Lieberman intentó disipar estos temores y prometió llevar a cabo una política "responsable" y "equilibrada". "Lo primero a lo que me comprometo es a una política responsable, razonable", dijo a la prensa Lieberman, que también abogó por una "política equilibrada".

La defensa de Netanyahu

El pacto político, firmado el miércoles por Netanyahu y el líder de Israel Betenu, Lieberman, supone un refuerzo vital de seis escaños para la coalición que encabezaba el primer ministro desde las elecciones de marzo de 2015, y que hasta ahora aglutinaba a 61 diputados de un total de 120 en el Parlamento, una exigua mayoría absoluta.

Una vez que Lieberman asuma oficialmente el cargo, Netanyahu contará con el apoyo de 66 legisladores en el Parlamento de 120 miembros, un objetivo que el líder israelí estuvo tratando de cumplir desde que ganó su cuarto período en el poder.

El primer ministro busca así estabilizar su gobierno al incorporar a la formación nacionalista Israel Betenu, en una decisión por la supervivencia política con la que aplaca una posible rebelión dentro del ala más derechista de su propio partido, el Likud, consignó la agencia EFE.

"Mi gobierno sigue comprometido en lograr la paz con los palestinos y con mantener la paz con todos nuestros vecinos", dijo Netanyahu durante la ceremonia en la que firmó la coalición entre su partido Likud y el Yisrael Beitenu de Lieberman.

Antecedentes

Días antes de iniciar negociaciones con Netanyahu, Lieberman acusó al gobierno de falta de firmeza ante los ataques palestinos y de no construir colonias en los grandes bloques de Cisjordania, territorio palestino ocupado desde 1967. Lieberman, de 57 años, reemplaza en Defensa a Moshé Yaalon, considerado un abogado moderado frente a los palestinos.

Sin embargo, Lieberman –a diferencia de otros miembros de este gobierno repleto de nacionalistas religiosos, a la derecha del Likud– no es hostil a la creación de un Estado palestino.

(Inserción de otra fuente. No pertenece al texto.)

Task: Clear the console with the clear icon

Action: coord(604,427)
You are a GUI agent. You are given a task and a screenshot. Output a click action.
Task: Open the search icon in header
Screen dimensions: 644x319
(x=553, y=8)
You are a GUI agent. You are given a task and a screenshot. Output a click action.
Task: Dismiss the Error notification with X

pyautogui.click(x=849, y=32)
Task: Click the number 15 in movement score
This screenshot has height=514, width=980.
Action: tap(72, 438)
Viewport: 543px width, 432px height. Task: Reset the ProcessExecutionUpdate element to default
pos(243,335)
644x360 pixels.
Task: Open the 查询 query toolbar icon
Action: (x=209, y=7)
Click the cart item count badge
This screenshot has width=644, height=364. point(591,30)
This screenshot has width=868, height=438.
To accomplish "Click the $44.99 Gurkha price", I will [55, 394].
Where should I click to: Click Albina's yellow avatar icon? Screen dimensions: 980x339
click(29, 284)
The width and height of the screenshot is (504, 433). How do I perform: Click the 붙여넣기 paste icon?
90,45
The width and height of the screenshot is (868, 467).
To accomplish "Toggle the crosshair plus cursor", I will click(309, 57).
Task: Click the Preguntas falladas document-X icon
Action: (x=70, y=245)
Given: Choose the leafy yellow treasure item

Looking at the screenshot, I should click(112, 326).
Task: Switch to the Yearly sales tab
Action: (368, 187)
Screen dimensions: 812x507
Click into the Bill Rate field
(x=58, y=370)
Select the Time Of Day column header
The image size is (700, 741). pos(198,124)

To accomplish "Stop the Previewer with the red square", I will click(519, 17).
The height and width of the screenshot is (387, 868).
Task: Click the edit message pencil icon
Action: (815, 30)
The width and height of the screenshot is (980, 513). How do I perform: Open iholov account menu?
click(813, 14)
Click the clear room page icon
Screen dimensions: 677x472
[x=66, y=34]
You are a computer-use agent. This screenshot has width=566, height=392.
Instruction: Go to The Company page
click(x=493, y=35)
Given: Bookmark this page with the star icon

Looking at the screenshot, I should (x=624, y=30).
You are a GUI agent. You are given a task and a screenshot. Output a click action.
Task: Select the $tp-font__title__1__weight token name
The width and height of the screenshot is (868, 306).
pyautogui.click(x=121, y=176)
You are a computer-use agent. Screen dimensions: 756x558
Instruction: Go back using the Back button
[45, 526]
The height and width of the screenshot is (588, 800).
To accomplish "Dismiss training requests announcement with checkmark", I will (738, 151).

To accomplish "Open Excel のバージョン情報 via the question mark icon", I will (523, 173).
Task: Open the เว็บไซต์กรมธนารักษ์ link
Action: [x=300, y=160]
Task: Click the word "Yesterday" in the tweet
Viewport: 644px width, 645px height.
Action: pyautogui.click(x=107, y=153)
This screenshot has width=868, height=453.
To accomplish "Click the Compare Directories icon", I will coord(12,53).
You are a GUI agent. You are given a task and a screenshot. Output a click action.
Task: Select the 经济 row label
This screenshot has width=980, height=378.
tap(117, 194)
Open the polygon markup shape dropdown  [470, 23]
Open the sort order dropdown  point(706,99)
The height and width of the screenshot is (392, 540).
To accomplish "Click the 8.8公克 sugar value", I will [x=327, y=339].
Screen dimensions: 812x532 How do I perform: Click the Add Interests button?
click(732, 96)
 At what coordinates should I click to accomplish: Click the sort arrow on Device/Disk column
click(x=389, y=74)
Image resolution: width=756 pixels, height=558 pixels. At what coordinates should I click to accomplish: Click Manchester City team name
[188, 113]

Pero aboga por un intercambio de territorios, que haría pasar bajo administración palestina a una parte de la minoría árabe de Israel, contra las colonias de Cisjordania. Esta idea es inaceptable para los palestinos.

Según diferentes comentaristas, Lieberman podría mostrarse pragmático en el ejercicio de su ministerio bajo la jefatura de Netanyahu. Los dos hombres se han enfrentado duramente en el pasado y Lieberman describió recientemente al primer ministro como "un mentiroso, un tramposo y un crápula".

En las negociaciones para entrar al gobierno, Lieberman defendía la posibilidad de infligir la pena de muerte a los autores de atentados antiisraelíes. Según los términos del acuerdo, consiguió que la pena pronunciada por los tribunales militares no sea ya a la unanimidad de los tres jueces sino con mayoría. Pero, de hecho, Israel no aplica la pena de muerte desde 1962.